Garamendi Getting Handle On Fraud By Steve Lawrence, Associated Press - April 14, 2006SACRAMENTO (AP) __Responding to a critical state audit, Insurance Commissioner John Garamendi said Wednesday that he's already taken steps to improve his department's handling of workers' compensation fraud cases.
"Many of the recommendations (in the audit) dovetail with efforts we put in place and were underway," he told the Senate Labor and Industrial Relations Committee.
The audit, released late last month, said the commissioner and the Fraud Assessment Commission hadn't taken adequate steps to determine the extent of fraud, develop a plan to reduce it or ensure that anti- fraud funding was being spent effectively.
Garamendi said he appointed a new head of his fraud division and created a workers' compensation fraud unit within that division when he began his second term as commissioner in January 2003 after being out of office for eight years.
At the time of the audit, he said, his staff was already developing a "credible approach to measure the amount of fraud in the system." His office is also "in the process of increasing the accountability of district attorneys" who get anti-fraud grants from the state, he added.
"In no area of the department were the efforts and changes more immediate and comprehensive than in fighting fraud," he said.
Garamendi said the number of fraud cases referred by his investigators to district attorneys for prosecution is up 117 percent since he took office the second time.
But the committee's chair-man, Sen.
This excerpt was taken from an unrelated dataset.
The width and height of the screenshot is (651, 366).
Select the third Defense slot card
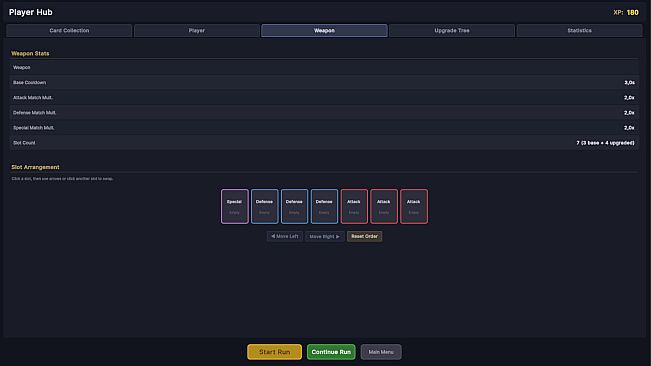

Richard Alarcon, D-Van Nuys, questioned why the audit found that 87 percent of the potential fraud cases referred to the Department of Insurance for investigation never made it to a DA's office.
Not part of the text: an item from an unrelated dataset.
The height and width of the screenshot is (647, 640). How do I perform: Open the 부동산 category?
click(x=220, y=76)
He suggested that workers' comp insurers need better instruction in how to identify fraud to reduce the number of "bogus referrals" they send to Garamendi's office for investigation.
"We absolutely need to find out what they are referring and why so many cases are not being prosecuted," he said.
Garamendi said he didn't want to limit the number of referrals to avoid losing information that might be useful in other investigations.
"We can use that information to target our investigations on those individuals or providers or businesses that come up repeatedly in referral," he said.
David Guthman, who said he had spent 12 years involved in fraud prosecutions for the Los Angeles district attorney's office, told the committee it was meaningless to compare the number of cases referred to Garamendi for investigation and the number that end up going to prosecutors.
"It's like comparing every call to 9-1-1 with how many cases the police refer to the DA for prosecution," he said.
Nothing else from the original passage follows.